Again we see tears as part of Melinda's process of transformation. In this scene, the tears are healing and the help open a space for Melinda to tell Mr. Freeman her story.

I don't want to be cool. I want to grab her by the neck and shake her and scream at her to stop treating me like dirt. She didn't even bother to find out the truth – what kind of friend is that? (9.10)

Melinda blames Rachel for turning against her so easily, but she never really holds it against her. The other seven or so years they were friends is what Melinda dwells on.

Melinda Sordino

Quote 55

I want to confess everything, to hand over the guilt and mistake and anger to someone else. (24.4)

Melinda is thinking of herself as a criminal here. It takes all school year for her to understand that she is instead the victim of Andy's criminal act.

Melinda Sordino

Quote 56

There is a beast in my gut, I can hear it scraping away at my ribs. Even if I dump the memory, it will stay with me, staining me. (24.4)

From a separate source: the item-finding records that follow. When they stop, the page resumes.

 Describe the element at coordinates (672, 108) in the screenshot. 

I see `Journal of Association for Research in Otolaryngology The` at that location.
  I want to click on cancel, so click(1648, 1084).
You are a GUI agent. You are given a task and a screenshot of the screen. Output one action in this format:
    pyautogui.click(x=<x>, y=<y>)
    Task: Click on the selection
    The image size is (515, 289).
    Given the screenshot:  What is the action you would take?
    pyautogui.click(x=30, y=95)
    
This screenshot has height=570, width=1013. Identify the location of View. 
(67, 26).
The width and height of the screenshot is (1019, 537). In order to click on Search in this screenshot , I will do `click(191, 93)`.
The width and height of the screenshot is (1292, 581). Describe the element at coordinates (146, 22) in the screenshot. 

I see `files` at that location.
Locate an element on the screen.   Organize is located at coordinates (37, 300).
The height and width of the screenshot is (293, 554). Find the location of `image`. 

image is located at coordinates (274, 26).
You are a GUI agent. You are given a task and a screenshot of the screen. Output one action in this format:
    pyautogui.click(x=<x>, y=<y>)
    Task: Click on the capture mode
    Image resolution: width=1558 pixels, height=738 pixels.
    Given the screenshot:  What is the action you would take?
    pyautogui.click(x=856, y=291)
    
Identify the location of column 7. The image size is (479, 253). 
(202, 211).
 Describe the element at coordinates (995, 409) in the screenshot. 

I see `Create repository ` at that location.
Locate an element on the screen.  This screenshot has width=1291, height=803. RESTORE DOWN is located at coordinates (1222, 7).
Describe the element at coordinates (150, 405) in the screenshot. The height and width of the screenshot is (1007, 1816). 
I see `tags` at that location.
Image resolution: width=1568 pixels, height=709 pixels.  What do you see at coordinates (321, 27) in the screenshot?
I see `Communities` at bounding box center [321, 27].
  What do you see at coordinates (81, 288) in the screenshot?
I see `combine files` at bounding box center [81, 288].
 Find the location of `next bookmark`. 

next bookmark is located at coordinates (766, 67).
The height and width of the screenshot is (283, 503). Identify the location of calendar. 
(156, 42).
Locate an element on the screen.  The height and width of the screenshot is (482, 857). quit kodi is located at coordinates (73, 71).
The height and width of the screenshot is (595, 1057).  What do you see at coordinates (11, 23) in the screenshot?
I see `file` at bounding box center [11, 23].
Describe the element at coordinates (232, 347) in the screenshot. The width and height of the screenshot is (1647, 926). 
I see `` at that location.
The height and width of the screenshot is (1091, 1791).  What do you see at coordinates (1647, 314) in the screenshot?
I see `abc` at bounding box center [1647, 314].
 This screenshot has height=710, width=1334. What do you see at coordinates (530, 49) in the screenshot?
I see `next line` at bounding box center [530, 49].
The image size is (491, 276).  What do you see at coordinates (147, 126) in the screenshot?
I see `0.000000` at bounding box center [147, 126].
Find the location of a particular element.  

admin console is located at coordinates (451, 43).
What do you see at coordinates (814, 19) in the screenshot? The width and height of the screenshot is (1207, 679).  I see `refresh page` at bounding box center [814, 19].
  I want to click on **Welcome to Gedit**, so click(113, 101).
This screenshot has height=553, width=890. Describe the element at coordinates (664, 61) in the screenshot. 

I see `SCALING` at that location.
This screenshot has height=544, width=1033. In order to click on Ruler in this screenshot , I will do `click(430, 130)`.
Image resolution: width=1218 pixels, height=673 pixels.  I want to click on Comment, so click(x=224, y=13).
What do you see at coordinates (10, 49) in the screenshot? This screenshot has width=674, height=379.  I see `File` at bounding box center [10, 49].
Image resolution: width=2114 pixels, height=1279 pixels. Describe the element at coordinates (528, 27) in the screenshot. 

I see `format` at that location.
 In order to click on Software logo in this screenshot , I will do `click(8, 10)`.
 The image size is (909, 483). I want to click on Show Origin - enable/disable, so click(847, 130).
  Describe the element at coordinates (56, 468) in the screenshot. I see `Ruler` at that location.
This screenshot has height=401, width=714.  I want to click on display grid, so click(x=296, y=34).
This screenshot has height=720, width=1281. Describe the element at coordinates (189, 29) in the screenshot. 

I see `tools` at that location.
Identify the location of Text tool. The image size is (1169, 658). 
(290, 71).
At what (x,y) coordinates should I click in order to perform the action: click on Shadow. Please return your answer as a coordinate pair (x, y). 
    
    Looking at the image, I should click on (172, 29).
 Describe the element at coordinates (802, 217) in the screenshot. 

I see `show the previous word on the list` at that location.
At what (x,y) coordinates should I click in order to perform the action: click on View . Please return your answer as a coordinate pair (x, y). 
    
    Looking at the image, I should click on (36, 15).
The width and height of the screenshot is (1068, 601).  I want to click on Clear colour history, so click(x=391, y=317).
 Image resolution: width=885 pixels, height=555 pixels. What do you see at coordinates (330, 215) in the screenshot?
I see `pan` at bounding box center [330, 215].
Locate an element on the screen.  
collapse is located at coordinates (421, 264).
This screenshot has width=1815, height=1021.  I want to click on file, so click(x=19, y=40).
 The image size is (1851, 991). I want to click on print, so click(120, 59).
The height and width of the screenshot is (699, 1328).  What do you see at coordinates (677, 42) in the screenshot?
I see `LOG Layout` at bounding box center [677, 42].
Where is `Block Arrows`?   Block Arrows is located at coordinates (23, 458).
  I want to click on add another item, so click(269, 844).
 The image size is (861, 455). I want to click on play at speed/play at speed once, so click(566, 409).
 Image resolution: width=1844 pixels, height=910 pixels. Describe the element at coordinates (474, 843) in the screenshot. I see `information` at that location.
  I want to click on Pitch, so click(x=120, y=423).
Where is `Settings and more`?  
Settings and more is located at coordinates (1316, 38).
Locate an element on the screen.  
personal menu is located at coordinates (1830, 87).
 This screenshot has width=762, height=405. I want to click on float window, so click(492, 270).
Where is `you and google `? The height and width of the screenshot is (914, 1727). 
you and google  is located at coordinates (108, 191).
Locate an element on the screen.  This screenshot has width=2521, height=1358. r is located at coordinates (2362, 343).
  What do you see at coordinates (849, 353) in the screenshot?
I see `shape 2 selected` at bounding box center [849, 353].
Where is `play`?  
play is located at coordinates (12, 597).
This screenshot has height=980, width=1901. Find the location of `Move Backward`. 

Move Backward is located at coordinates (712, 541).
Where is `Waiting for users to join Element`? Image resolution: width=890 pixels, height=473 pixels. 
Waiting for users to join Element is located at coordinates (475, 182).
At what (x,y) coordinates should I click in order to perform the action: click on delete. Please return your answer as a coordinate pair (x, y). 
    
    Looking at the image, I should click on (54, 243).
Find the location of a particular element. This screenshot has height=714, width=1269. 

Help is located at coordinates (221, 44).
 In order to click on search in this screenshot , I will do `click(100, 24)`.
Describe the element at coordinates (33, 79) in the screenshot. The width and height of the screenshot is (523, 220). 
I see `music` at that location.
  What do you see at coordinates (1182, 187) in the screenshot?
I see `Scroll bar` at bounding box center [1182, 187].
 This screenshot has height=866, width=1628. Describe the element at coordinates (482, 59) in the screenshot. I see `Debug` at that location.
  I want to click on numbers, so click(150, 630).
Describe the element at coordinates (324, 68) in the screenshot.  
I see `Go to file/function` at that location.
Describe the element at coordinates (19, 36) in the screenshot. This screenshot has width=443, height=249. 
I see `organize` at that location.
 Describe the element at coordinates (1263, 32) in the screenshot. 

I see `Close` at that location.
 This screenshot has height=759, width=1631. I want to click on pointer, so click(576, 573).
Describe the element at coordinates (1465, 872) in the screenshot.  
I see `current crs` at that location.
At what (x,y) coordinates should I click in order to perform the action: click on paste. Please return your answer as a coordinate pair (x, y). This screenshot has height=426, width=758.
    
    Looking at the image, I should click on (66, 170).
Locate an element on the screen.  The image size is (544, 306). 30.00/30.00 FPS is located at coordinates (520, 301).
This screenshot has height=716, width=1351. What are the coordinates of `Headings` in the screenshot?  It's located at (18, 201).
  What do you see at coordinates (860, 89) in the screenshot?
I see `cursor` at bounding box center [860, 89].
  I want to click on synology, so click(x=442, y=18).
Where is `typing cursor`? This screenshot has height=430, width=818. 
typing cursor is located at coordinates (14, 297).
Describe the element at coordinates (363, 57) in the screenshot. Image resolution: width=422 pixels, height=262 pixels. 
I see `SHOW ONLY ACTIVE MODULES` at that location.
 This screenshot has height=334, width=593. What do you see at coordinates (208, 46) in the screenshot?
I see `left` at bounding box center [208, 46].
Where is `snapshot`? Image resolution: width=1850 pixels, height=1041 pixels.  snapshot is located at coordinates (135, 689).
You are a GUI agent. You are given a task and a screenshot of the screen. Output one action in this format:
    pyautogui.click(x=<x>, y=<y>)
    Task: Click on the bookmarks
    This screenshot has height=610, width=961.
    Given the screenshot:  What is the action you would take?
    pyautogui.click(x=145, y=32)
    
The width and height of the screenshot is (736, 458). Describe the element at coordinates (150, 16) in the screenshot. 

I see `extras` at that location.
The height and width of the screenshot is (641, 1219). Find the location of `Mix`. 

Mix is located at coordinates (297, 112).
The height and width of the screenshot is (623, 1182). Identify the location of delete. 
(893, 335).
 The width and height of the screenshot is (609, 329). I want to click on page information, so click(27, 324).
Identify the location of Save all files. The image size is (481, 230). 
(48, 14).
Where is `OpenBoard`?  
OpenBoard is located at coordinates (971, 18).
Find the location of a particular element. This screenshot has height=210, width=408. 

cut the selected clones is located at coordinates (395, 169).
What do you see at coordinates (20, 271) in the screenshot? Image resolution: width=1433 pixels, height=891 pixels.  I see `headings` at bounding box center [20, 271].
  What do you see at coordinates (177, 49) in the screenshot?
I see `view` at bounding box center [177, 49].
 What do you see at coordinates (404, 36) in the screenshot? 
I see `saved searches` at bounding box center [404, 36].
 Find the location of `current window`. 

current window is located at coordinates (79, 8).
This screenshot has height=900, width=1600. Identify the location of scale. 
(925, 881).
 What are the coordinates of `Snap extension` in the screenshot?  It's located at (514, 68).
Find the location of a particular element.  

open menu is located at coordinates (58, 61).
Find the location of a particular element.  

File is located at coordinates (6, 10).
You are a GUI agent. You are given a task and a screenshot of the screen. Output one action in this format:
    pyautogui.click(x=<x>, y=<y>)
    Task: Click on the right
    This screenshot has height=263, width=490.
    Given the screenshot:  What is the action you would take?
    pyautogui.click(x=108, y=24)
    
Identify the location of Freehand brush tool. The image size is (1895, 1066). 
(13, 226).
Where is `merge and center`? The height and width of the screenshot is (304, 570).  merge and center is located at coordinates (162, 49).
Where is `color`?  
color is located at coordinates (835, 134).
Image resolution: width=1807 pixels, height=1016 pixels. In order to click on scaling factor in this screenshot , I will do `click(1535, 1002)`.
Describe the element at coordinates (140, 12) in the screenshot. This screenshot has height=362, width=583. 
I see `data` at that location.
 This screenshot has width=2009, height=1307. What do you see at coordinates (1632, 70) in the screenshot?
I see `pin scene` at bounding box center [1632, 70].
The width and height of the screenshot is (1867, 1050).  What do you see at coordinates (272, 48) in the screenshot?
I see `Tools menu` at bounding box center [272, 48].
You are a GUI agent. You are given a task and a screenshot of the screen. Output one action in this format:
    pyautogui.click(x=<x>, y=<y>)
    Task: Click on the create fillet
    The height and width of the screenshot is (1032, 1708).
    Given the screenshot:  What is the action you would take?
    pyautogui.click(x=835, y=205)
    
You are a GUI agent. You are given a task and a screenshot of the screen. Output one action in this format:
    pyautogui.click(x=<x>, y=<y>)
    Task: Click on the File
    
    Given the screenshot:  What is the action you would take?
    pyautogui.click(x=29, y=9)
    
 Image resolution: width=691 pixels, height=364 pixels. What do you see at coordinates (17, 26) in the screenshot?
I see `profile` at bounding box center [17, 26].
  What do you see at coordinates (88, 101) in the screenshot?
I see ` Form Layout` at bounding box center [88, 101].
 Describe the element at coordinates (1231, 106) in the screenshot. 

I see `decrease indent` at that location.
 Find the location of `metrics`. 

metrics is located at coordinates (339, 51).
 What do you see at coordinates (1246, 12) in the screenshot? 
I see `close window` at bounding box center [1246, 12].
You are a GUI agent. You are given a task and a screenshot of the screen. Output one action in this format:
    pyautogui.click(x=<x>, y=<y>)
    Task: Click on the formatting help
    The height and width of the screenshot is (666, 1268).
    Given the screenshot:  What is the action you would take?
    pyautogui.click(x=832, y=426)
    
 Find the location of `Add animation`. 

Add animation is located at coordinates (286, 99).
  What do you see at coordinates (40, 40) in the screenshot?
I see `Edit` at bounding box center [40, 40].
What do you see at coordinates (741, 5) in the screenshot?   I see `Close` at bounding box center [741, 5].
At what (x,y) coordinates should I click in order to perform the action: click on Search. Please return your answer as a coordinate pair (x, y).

Shame seems to be a big part of why Melinda doesn't tell. She feels like the rape is alive in her, has somehow become part of her, like a punishment for making wrong choices like drinking beer and kissing a senior.

Melinda Sordino

Quote 57

BunnyRabbit bolts, leaving fast tracks in the snow. Getaway, getaway, getaway. Why didn't I run like this before when I was a one-piece talking girl? (47.14)

Melinda's blaming herself for not trying harder to escape Andy, or for not recognizing him as a violent predator. In a way, this is good because she's planning ways to escape him. The best way would be to report him, but she's not thinking along those lines.

Melinda Sordino

Quote 58

"We have your location. Officers are on the way? Are you hurt? Are you being threatened" Someone grabbed the phone from my hands and listened. A scream – the cops were coming. […] Rachel's face so angry in mine. Someone slapped me. (64.18)

Melinda tries to report the rape, but the drunken, angry partiers stop her. It's horrible that nobody recognizes her distress, not even Rachel. She would have showed physical signs of Andy's attack for sure.

Melinda Sordino

Quote 59

Was I raped? (76.3)

Whoa. It kinds of shocks us to hear Melinda ask the question. This is after Melinda dares to remember the details of that night. We didn't realize how much she blames herself for what happened.

Melinda Sordino

Quote 60

There is no avoiding it, no forgetting. No running away, or flying, or burying, or hiding. Andy Evans raped me in August when I was drunk and too young to know what was happening. It wasn't my fault. […] And I'm not going to let it kill me. I can grow. (89.9)

Melinda understands that while she's not responsible for being rape, she is responsible for taking control of her recovery from it.